As mentioned in the previous section, 1253 different ILs have been considered in this work. To help improve the accuracy of the subsequent ML prediction on the melting points, the similarity among ILs molecules based on the filtered 137 molecular descriptors were analyzed and grouped based on the clustering method. Thus, the entire dataset was separated into several different clusters or groups based on their similarities using k-means algorithm implemented in scikit-learn libraries [36]. With the Elbow method [41], we found that the optimal number of clusters into which the dataset may be grouped or clustered is 5, and a condensed view of the distribution of these clusters/groups in multidimensional descriptor space can be visualized through dimensionality reduction using principal component analysis (PCA) (Figure 3a). As shown in Figure 3, the score plot for the two principal components shows significant groupings that correspond to five distinct clusters. Therefore, throughout this work, we separated our entire dataset into five clusters or groups for the training and testing in the DL-model. Among these five clusters or groups, the size of the dataset for each cluster varies and consist of 605, 186, 134, 297, and 31 different ILs separately, which consists of with various combination of cations (e.g., ammonium, imidazolium, phosphonium, pyridinium, etc.) and anions (e.g., sulfonate, phosphate, hexafluorophosphate, borate, acetate, dicyanamide, triazolide, etc.) families (Figure 3b).

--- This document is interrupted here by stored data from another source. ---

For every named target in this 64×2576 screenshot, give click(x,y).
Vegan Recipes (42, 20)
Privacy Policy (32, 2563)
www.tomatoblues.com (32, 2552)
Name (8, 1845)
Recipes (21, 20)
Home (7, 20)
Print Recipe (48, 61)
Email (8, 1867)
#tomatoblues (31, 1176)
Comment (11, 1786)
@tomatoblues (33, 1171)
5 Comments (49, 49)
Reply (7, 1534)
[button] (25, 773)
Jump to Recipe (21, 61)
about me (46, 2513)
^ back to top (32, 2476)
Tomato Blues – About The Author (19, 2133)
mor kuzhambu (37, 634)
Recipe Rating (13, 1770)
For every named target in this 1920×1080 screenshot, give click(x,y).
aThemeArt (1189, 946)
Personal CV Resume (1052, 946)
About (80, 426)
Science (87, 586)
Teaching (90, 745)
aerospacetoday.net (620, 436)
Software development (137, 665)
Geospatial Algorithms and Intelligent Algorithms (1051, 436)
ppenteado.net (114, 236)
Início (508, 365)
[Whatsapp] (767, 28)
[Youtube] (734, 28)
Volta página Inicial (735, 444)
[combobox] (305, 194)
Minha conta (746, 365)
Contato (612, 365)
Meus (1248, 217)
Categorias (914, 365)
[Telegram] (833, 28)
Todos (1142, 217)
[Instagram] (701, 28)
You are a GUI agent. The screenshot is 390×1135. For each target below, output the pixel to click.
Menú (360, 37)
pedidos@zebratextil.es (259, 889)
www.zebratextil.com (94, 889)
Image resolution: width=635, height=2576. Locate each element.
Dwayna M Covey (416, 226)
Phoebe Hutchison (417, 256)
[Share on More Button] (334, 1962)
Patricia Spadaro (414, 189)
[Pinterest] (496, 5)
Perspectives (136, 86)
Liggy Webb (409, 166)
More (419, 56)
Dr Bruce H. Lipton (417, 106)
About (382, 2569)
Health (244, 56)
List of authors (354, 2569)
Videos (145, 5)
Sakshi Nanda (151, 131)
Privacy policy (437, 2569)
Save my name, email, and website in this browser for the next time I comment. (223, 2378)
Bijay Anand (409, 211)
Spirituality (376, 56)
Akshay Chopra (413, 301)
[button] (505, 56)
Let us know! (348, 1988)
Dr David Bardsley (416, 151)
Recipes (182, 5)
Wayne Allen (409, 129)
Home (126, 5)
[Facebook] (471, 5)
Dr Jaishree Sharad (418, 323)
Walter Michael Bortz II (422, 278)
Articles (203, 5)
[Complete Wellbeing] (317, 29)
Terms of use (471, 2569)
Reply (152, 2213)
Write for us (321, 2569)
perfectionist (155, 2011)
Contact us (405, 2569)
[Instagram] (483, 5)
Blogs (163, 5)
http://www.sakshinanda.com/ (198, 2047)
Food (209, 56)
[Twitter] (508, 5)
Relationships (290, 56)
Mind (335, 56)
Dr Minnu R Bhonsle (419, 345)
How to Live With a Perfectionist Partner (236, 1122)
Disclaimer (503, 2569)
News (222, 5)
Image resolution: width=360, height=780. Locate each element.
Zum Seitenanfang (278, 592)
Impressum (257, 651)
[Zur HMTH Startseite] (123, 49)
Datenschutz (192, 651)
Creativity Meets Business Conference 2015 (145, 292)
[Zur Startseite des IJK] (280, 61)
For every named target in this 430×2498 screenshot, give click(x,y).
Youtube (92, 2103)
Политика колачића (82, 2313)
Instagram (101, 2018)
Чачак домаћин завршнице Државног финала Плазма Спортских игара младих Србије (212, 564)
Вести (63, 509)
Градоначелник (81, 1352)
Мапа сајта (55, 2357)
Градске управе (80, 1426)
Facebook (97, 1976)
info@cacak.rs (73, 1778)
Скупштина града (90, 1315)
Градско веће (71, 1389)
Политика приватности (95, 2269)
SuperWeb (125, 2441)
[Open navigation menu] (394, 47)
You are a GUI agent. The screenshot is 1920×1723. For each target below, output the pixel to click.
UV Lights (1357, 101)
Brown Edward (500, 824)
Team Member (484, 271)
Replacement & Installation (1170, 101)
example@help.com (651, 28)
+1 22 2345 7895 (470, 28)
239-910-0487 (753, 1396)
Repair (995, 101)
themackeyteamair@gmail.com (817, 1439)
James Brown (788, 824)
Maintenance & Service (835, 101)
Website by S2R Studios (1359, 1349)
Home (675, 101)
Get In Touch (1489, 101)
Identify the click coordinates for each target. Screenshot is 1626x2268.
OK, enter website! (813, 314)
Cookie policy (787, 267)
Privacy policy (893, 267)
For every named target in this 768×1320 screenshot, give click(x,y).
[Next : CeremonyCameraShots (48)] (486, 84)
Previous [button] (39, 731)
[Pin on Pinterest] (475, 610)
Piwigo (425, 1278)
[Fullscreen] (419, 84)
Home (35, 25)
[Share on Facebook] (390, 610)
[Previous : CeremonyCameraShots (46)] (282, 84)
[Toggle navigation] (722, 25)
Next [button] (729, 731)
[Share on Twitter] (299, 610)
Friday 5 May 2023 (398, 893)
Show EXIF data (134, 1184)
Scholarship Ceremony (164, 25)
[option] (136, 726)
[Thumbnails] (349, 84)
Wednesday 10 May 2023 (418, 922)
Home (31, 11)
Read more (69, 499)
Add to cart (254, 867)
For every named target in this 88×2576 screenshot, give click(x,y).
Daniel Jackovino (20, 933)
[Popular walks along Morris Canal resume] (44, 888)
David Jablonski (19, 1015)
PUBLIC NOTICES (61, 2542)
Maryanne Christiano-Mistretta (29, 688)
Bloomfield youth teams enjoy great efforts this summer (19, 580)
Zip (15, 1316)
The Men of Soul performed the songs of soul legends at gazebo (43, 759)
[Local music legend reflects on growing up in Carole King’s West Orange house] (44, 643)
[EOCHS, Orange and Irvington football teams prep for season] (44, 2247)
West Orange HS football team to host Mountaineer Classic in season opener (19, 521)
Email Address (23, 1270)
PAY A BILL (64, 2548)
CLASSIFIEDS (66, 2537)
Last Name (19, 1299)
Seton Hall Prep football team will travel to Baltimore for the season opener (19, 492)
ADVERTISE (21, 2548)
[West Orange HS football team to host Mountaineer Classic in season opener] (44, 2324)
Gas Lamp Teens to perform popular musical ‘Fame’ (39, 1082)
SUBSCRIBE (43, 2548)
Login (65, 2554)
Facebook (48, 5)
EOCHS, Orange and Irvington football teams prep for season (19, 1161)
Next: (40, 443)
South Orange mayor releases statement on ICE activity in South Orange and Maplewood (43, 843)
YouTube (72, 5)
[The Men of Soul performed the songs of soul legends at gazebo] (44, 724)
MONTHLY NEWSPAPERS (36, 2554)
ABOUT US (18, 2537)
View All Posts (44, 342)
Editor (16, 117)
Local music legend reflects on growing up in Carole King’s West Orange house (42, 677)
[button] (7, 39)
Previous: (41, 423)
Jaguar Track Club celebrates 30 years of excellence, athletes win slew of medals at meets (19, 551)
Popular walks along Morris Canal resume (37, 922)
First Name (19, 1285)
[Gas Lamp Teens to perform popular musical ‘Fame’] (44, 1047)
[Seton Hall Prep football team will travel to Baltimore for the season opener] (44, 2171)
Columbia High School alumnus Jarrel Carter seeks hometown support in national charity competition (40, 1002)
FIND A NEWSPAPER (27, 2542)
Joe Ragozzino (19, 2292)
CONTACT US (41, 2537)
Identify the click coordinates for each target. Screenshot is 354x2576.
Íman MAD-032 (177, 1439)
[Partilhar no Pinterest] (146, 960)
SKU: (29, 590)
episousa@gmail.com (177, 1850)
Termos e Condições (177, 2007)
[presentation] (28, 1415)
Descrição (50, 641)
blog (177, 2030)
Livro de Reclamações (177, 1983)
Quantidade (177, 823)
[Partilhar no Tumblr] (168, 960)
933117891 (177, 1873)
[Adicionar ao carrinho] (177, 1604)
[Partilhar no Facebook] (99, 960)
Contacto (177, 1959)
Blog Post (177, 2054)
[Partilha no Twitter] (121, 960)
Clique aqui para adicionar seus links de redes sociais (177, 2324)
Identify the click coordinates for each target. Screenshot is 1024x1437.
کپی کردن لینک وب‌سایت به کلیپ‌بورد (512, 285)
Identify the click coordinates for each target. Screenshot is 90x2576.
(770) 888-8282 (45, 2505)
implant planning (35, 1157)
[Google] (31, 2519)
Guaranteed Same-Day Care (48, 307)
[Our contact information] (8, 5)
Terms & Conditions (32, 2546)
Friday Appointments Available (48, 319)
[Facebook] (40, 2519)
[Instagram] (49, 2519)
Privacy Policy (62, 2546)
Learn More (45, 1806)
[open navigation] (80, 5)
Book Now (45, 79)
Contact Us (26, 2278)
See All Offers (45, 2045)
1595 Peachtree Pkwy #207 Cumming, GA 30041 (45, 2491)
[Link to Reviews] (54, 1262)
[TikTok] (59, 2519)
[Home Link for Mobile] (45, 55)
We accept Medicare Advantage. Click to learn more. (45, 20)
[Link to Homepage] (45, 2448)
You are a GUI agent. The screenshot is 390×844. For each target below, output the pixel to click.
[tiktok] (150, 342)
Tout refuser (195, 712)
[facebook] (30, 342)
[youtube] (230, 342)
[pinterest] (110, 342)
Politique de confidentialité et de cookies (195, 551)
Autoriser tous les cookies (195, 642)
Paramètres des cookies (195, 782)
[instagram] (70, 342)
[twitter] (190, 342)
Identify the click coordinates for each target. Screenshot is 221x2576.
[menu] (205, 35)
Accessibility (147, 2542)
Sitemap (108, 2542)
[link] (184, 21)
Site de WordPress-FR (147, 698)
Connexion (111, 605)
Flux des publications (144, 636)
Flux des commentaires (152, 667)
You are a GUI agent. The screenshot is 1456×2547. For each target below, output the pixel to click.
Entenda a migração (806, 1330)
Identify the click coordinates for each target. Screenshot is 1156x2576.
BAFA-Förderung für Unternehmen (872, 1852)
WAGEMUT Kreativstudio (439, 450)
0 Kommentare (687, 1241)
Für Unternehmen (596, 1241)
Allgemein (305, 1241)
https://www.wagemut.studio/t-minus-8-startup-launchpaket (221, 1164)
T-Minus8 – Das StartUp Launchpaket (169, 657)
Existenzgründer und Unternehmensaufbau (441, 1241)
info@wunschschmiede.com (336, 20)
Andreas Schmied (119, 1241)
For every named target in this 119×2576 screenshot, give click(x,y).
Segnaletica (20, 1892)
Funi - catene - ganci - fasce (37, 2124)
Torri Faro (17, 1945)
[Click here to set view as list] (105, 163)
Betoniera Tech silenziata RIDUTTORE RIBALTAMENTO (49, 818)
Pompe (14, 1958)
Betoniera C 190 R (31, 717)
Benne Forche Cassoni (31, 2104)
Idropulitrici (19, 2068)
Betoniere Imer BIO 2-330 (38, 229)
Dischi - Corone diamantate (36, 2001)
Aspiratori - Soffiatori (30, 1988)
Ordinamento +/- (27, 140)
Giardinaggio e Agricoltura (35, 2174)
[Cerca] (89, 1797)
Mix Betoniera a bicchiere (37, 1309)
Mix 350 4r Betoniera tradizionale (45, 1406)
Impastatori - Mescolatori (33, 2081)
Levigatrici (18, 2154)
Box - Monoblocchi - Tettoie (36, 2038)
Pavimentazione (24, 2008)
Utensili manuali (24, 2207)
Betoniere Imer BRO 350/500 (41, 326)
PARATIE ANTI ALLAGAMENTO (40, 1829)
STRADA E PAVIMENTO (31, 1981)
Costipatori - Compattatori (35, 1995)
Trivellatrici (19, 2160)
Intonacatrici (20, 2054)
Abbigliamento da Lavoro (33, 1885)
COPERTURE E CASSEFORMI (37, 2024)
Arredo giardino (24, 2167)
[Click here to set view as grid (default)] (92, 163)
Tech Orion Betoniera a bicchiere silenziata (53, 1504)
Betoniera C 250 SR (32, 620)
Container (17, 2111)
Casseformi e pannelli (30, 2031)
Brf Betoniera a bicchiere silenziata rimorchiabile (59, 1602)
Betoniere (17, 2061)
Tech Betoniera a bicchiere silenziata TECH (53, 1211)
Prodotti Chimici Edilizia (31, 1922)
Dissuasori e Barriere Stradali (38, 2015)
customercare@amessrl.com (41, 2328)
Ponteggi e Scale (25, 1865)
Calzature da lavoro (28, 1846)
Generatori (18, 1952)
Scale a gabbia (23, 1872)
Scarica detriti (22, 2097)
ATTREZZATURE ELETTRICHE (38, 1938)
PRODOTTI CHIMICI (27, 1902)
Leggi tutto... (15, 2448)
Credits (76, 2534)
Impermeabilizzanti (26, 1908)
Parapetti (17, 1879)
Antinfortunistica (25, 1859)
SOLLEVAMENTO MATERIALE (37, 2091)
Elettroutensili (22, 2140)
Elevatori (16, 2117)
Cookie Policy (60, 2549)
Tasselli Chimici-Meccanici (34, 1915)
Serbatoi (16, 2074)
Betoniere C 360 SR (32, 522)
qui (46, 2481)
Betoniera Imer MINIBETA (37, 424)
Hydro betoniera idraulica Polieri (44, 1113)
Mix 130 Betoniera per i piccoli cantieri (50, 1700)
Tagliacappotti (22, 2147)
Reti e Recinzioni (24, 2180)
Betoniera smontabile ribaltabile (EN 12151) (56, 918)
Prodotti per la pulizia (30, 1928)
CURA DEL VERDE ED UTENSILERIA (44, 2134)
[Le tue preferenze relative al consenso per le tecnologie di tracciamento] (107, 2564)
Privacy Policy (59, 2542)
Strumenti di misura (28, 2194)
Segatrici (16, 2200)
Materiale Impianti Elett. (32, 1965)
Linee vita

From Figure 4, a wide distribution of melting points (T_m) can be found for this large diverse dataset of 1253 ILs, whose melting points vary from 30 K to 550 K. As shown, a “bi-modal”-like distribution in melting points of the entire dataset is found, which could be assigned to two apparently distinct ranges, i.e., low melting points (i.e., T_m < 273 K) and high melting points, i.e., T_m > 273 K (Figure 4a). Meanwhile, the distribution of the melting points among these five clusters (i.e., cluster 1–5) is different, and only cluster 1 has a similar T_m distribution to the entire dataset which consists of both low and high T_m ILs candidates (Figure 4a,b). In cluster 1, a wide variation of T_m for ILs can be found (i.e., from 30 K to 550 K) with a median T_m~228 K. For cluster 2–5, the distribution of the melting points mostly consists of high T_m ILs candidates, which generally yield a higher median T_m, i.e., 317 K to 333 K (Figure 4).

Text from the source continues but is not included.